Mo sat back in the chair, which was invisible under his bulk, and folded his arms. He raised a knee and pressed it against the table, which moved away from him so he had to put his foot back on the floor.
"Let me tell you about my background," he began. "You have, here before you, a member of the royal family of Swaziland. Now, before you are overwhelmed with respect and deference let me tell you that my grandfather, the king, had two hundred wives, of whom my grandmother was about number one hundred and seventy. He died in 1983 after ruling for fifty-two years, which made him the longest-serving monarch ever. I was a bright child, so I was sent to England for my education and was expected to take up a position in government after I'd qualified." He held his arms wide and proclaimed: "I could have been Prime Minister by now!"
"What happened?" I asked.
"Usual story.

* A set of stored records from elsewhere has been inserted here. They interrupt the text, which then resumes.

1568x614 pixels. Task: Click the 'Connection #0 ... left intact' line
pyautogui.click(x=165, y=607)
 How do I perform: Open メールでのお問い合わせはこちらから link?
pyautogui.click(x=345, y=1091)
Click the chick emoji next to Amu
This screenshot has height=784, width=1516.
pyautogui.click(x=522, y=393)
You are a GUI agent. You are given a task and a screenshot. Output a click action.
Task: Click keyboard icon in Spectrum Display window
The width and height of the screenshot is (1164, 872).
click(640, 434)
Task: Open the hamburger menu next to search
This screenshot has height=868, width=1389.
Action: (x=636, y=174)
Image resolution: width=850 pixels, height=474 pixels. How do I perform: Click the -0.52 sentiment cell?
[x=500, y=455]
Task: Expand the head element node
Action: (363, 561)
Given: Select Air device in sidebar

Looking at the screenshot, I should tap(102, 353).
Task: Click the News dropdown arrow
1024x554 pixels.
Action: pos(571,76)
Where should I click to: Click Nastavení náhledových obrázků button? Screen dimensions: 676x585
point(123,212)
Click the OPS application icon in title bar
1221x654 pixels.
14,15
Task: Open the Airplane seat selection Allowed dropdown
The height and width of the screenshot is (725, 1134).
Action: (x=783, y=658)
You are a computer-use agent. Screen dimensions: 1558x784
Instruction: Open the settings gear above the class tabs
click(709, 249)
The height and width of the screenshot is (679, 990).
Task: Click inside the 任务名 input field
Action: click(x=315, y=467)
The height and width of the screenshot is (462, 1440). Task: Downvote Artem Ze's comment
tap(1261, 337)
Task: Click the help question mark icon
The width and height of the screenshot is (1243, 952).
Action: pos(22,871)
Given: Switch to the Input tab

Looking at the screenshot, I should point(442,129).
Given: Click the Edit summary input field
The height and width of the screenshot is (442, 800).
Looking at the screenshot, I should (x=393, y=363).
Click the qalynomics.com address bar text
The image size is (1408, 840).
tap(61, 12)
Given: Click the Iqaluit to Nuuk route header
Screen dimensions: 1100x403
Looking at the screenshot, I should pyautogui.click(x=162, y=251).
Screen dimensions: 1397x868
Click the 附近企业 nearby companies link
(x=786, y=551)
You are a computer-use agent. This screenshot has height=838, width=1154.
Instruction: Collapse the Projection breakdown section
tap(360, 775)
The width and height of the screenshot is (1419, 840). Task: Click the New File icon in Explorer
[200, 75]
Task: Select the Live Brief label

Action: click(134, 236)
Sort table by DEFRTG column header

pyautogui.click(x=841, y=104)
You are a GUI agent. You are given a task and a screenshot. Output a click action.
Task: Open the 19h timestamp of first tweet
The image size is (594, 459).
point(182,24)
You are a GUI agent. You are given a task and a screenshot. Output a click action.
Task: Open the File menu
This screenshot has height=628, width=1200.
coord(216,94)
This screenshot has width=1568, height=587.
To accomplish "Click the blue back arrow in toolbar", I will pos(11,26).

I fell in love with a white girl in the office. Couldn't really see her baring her breasts at the annual Reed Dance, so we settled here. She was a bit of a radical; espoused what our enemies call left-wing causes, as if that were an insult, and here we are." He waved a hand at the walls. "Business is good, as you can see."
"That's interesting," I told him, because it was. "You have a colourful background."
"But what's it got to do with Kingston? I'll tell you. King Sobhuza, my grandpa, was a very wise man. He embraced modern technology, where possible, but strove to maintain traditional values. Witch doctors the ones who cast spells on people and dabbled in the black arts were outlawed, but the more benign ones are still tolerated and even encouraged. For instance the iNyanga are herbalists, and the iSangona are foreseers of the future. I wanted to explore the psychology of traditional medicine and started attending Kingston's lectures. I'd approached him and he said it was OK, which I thought was very kind of him. Unfortunately, as I got to know him better, I changed my mind. He was more interested in the witch doctors than I was. He was forever asking me about their powers and the type of things they could do. He believed in astral travel and all sorts of oddball stuff, and thought they had the key to it and the knowledge would be lost forever if someone, namely him, didn't write it down. He saw me as his key to that knowledge."